How Not to Give Someone a Bottle of Wine
Liquor is lazy gifting—it's an Amazon gift card with heft.
The same molecules of water have been on Earth since before the dinosaurs, given and returned in a constant cycle. So it is, I believe, with bottles of Veuve Clicquot. People gift it to me, and like all humans, I pretend to be happy, store it in my cellar, and then regift it to others, the garish yellow box never opened. It is possible, in fact, that there is no Veuve Clicquot Champagne at all, only heavy Veuve Clicquot boxes.
Not one of the dozen people who have given me Veuve Clicquot has inquired if I like Veuve Clicquot, because liking Veuve Clicquot is not the point of giving Veuve Clicquot. It is the perfect lazy holiday gift: It’s expensive but not prohibitive; everyone knows its price point, so you get full credit; it’s got a pretty label; it tastes innocuous and sweet. It has everything that Veuve’s far more expensive (but worth it) La Grande Dame bottling doesn’t have. Grande Dame has never been given to me because that would require asking me what kind of wine I like. The only people I know who have done that are sommeliers and my mom, partly because that requires listening to me talk in detail about the kinds of wine I like.
Veuve Clicquot is so universally gifted that my friend Kristin Newman, a sitcom writer, was given a box of Veuve Clicquot that came with a “Happy Anniversary” note. It was not her anniversary. The note was addressed to the person who gave the bottle to Kristin. I was relieved to find out that person wasn’t me.
It’s not just Veuve. All liquor is lazy gifting. Oh, that guy likes wine! That woman loves whiskey! That couple likes to get wasted and forget how much they hate each other! Liquor is an Amazon gift card with heft.
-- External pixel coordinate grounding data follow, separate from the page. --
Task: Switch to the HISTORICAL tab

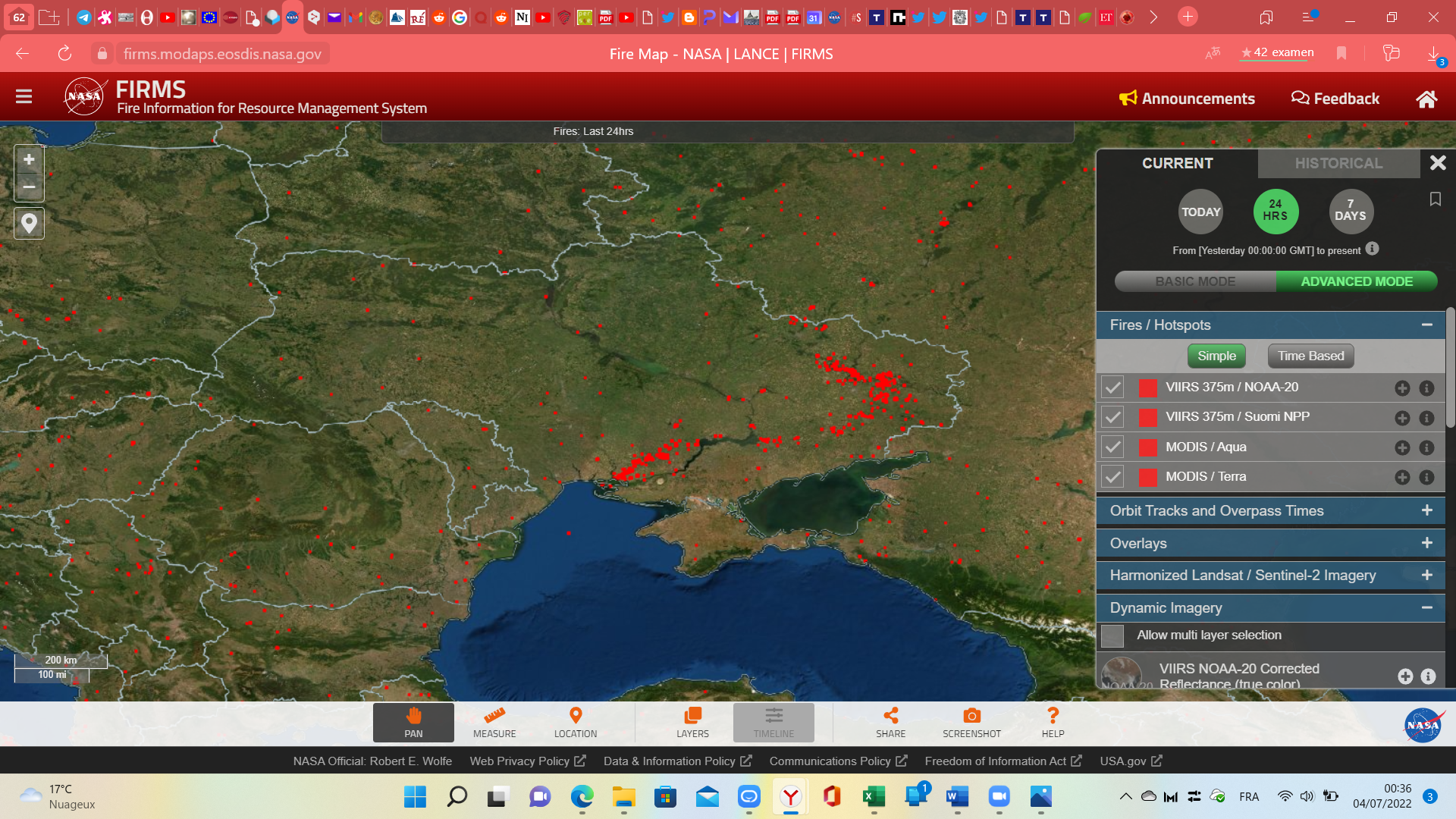Action: [1338, 163]
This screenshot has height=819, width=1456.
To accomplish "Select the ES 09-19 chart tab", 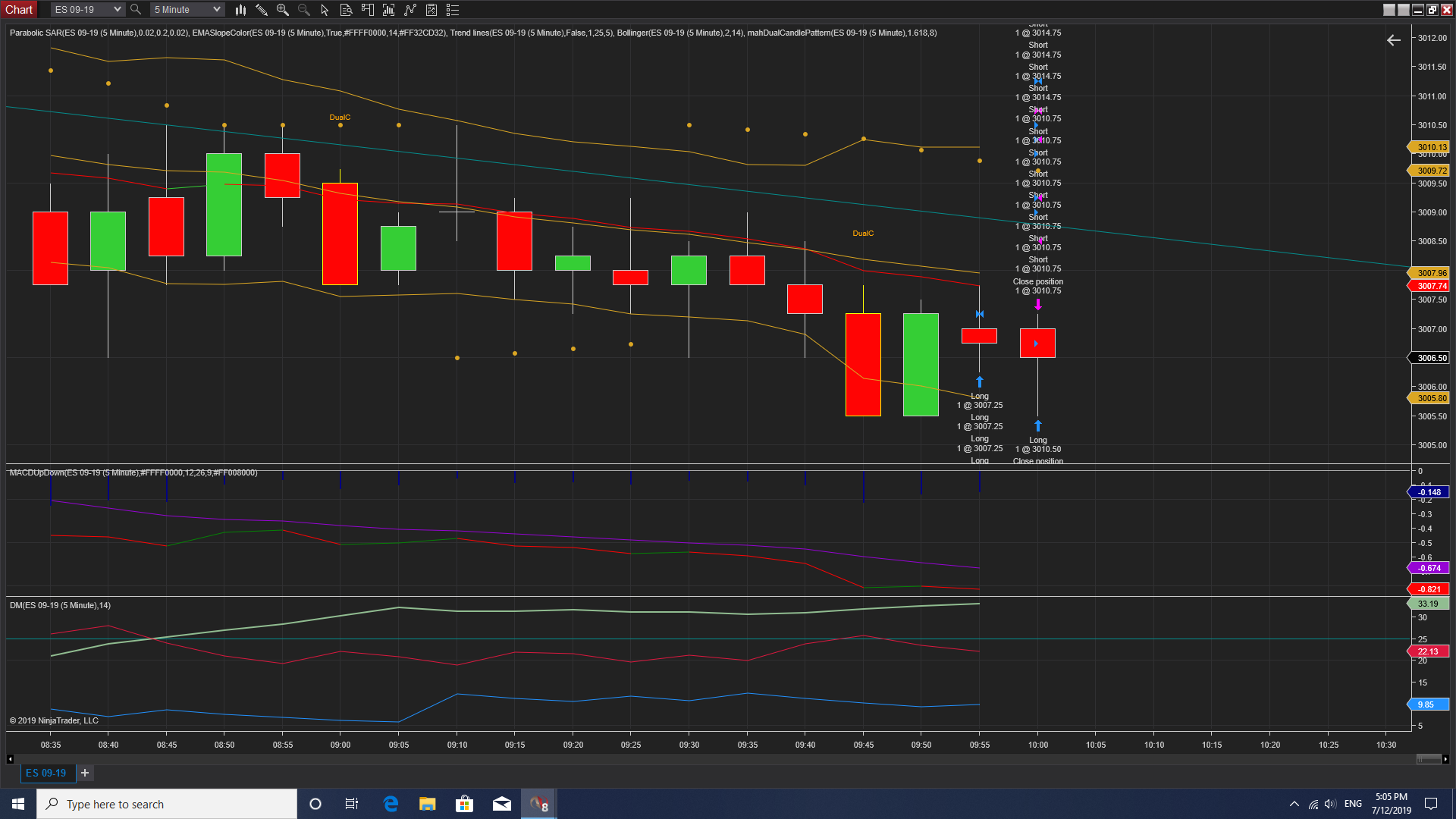I will coord(46,773).
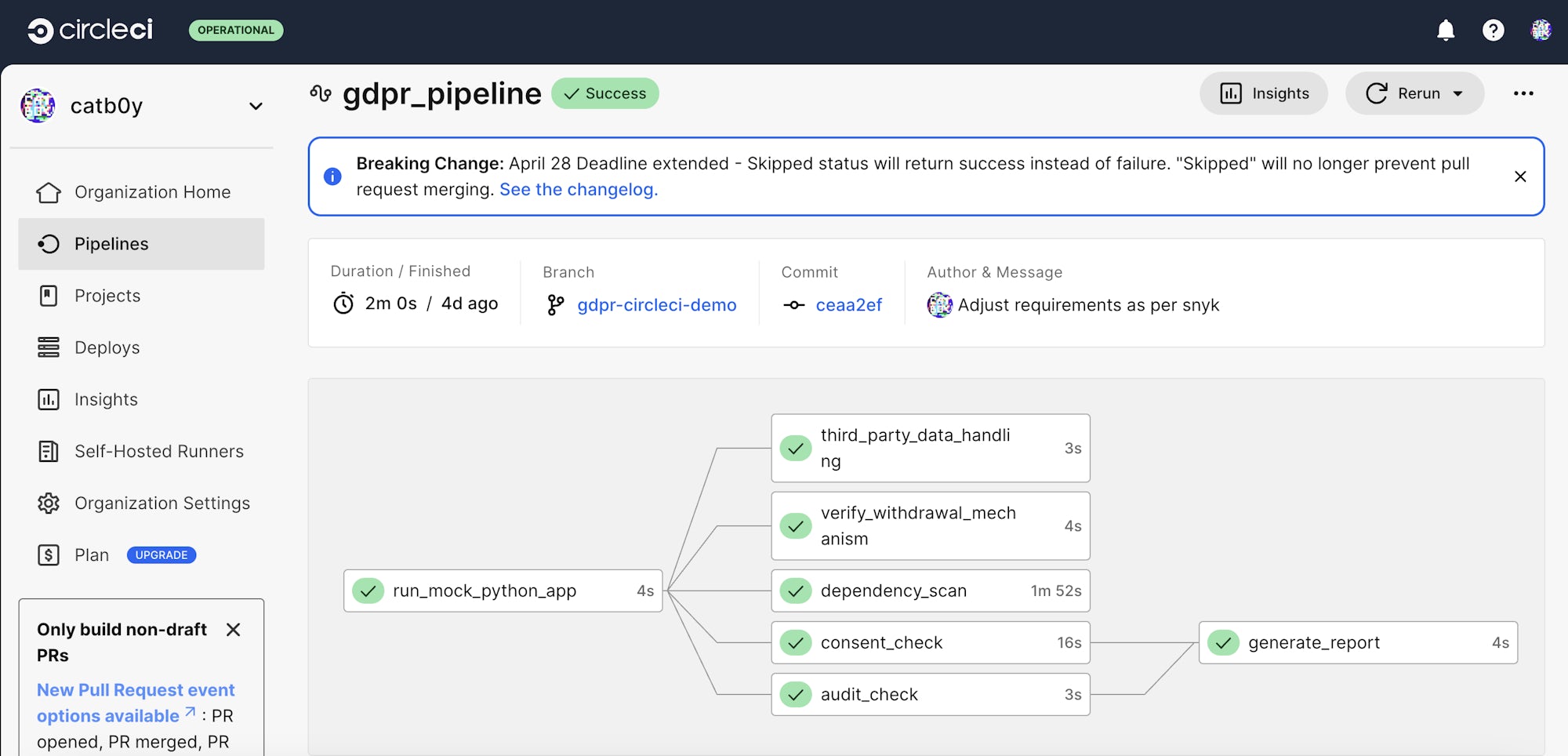Click the gdpr-circleci-demo branch link
The image size is (1568, 756).
[x=656, y=305]
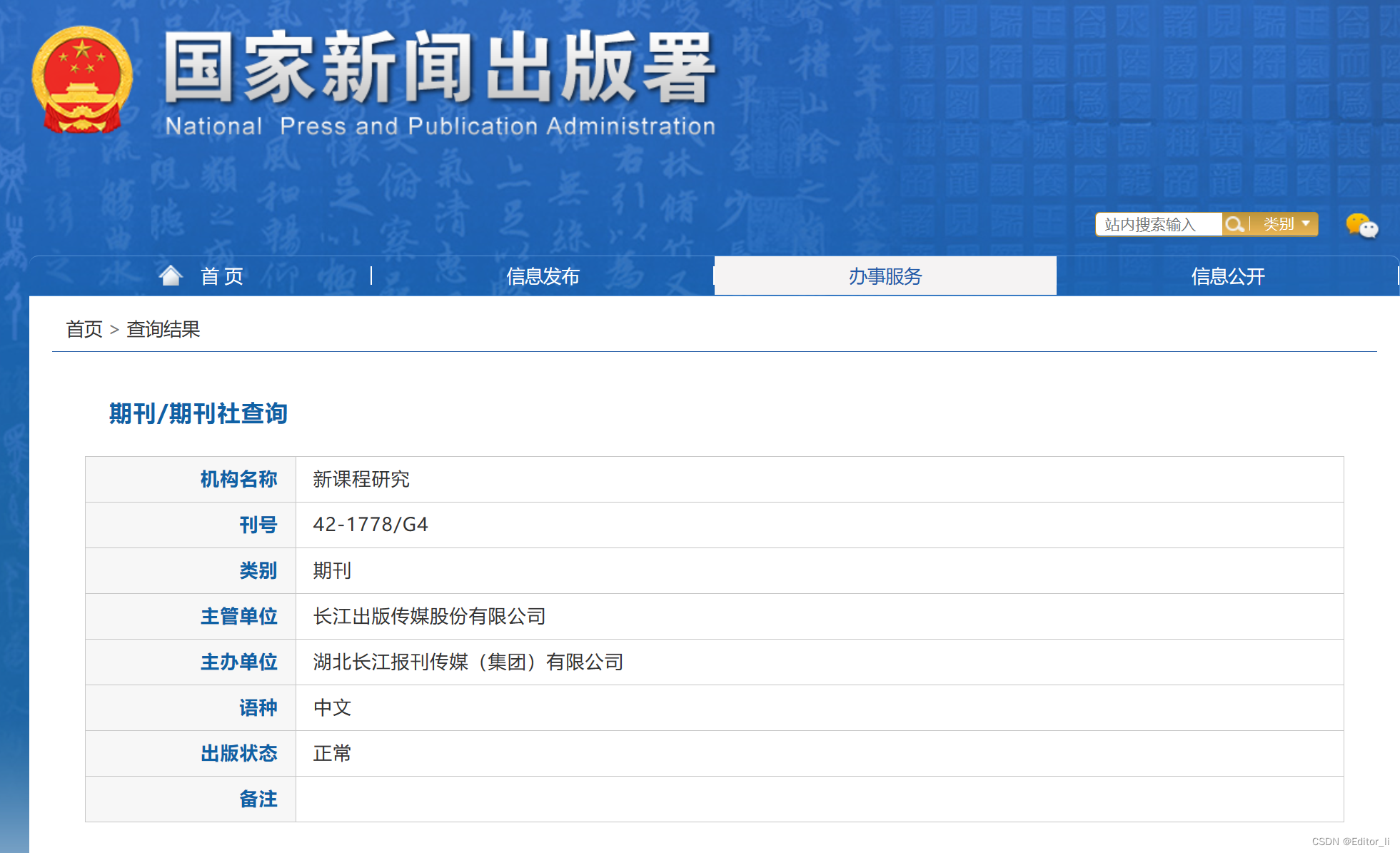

Except liquor gifting is not as safe as you think. Lots of people I know have confessed to giving wine to friends who were newly sober, which is a rough faux pas to recover from. A gift that says, “It slipped my mind that you wrestled the genetic demon that destroyed your marriage, ended your career, and got you arrested on Hollywood Boulevard” is not going to go over well, no matter how pretty the box is. My friend Cara Berk told me she once bought her friend a bottle of Frangelico: “She was allergic to tree nuts. But it’s boiled down, so she’s good. So that’s good; she’s going to be fine,” she remembered. “She was not fine.”
There’s an even more horrifying liquor-gifting error than almost killing your friend with a liqueur I’m guessing was named after one of Angelina Jolie’s relationships: not opening the bottle of wine I brought to your dinner party. Supposedly, there’s an etiquette rule that you do not have to open a guest’s wine. This makes sense if you want to build a society without dinner parties. I brought that wine so there’s at least one thing I’ll enjoy that night. Where does a host’s right to suspend gift habeas corpus end? If I bring a box of cookies, are you allowed to wait until everyone leaves and eat them all in bed? If I wanted you to enjoy the wine later, I would have put it in one of those little bags with a bow and a note about Kristin’s friend’s anniversary. I get that you may have carefully selected a Rhône to pair with your braised short ribs. But if you don’t also open the Montrachet I brought before the entree, at your next dinner party you’re getting a Veuve Clicquot box full of rocks.
I’m in no way saying you should go to your next Christmas party with a vase or a candle or one of those pillows that you put on a bed and then take off a bed so you can use the real pillows underneath. Just put a little bit of time into your liquor purchase so the gift is personal.
If I need to spell it out further: Buy me the Grande Dame.